* **What is expected**:
Print exactly the lines from the one containing "Screen dimensions: 987x427" through the last line of the records below, both included, and nothing else; omit any pictures.

* **Data extract**:
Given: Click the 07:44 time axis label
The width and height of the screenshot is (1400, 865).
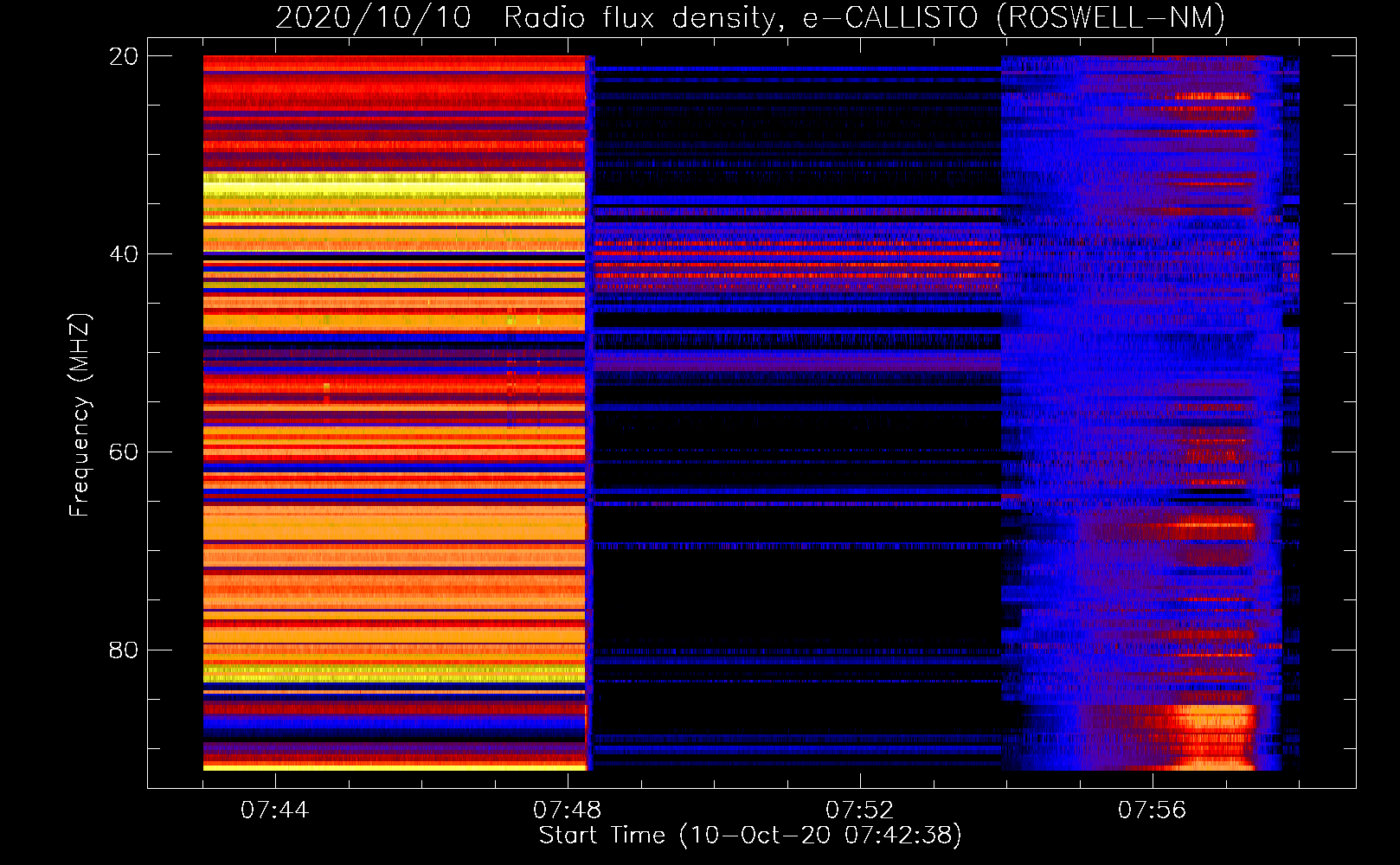Looking at the screenshot, I should point(274,811).
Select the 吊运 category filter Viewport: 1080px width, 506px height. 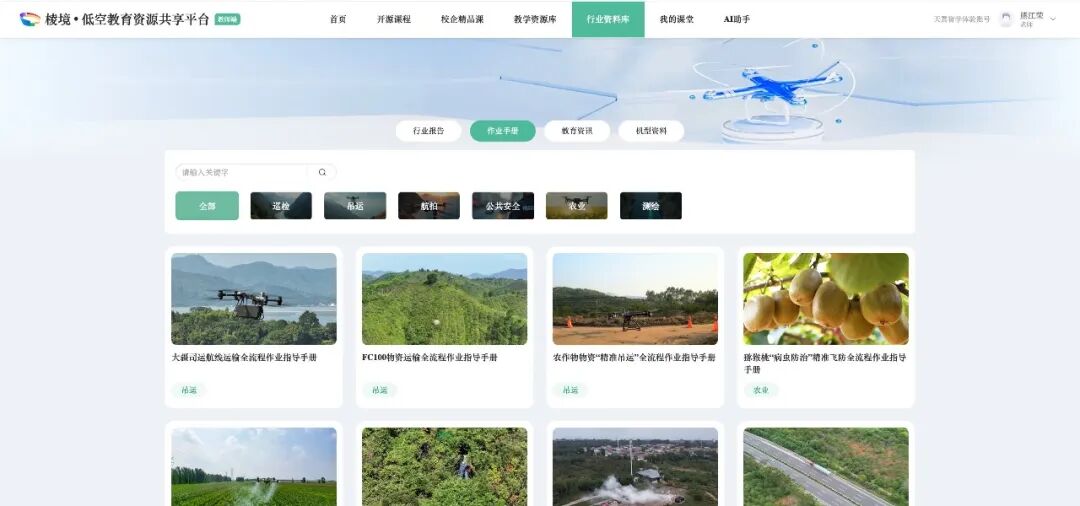[355, 206]
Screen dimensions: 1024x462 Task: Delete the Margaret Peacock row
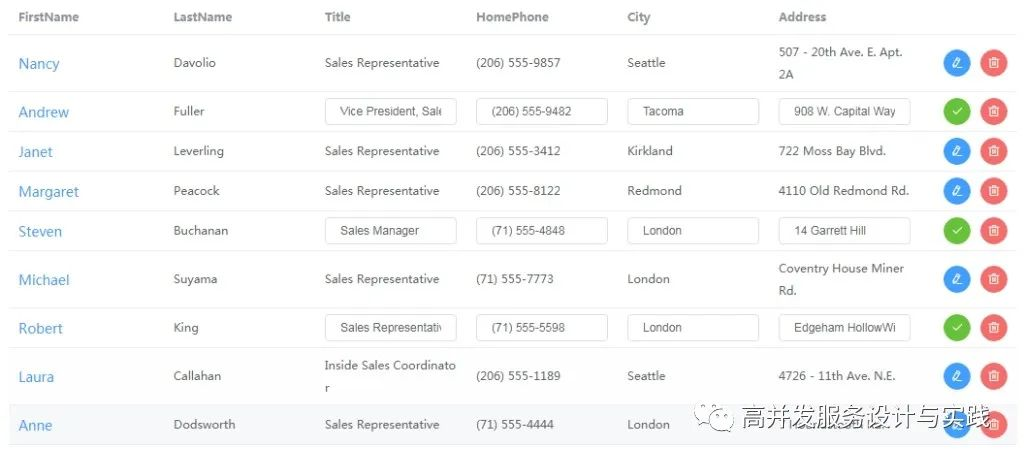(993, 191)
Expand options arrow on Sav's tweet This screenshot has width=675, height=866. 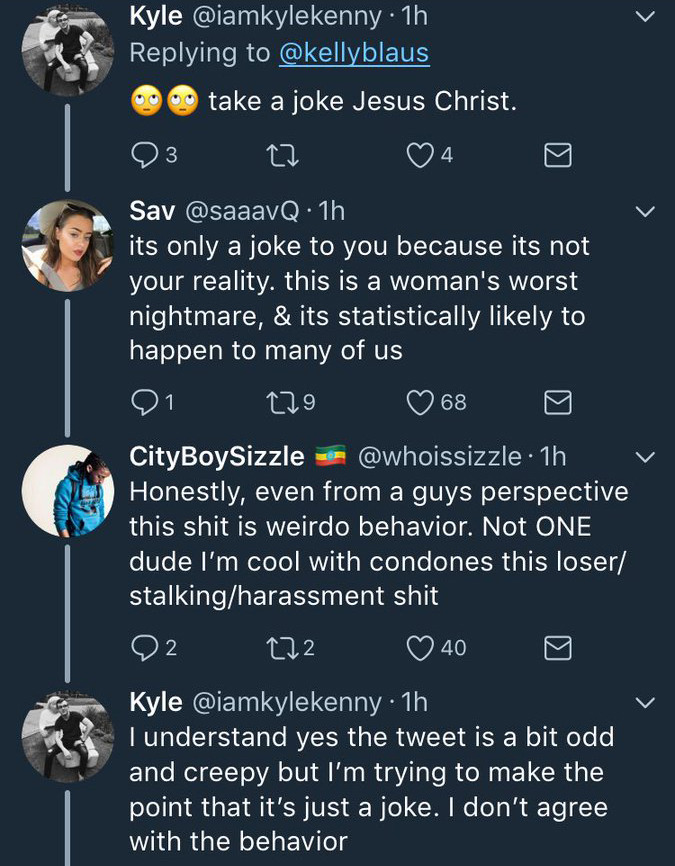tap(646, 211)
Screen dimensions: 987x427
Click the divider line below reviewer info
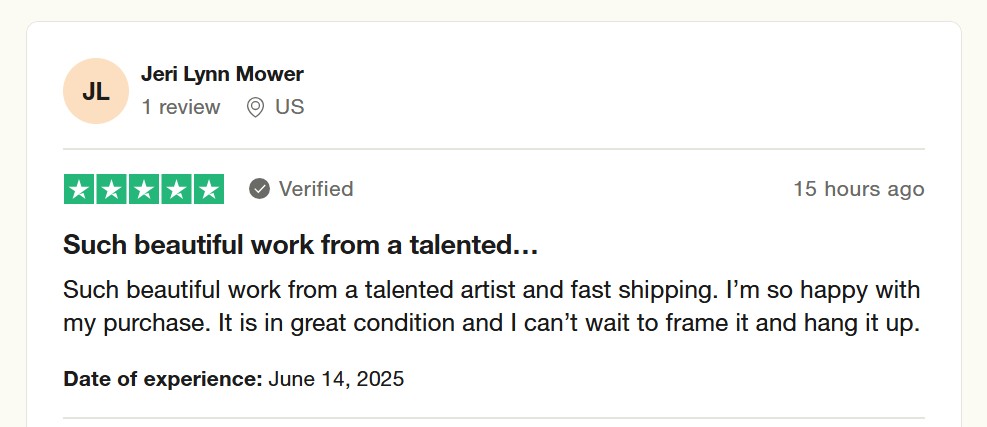click(x=494, y=149)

* **Solution for this problem**:
Screen dimensions: 987x427
Click the divider line below reviewer info
click(x=494, y=149)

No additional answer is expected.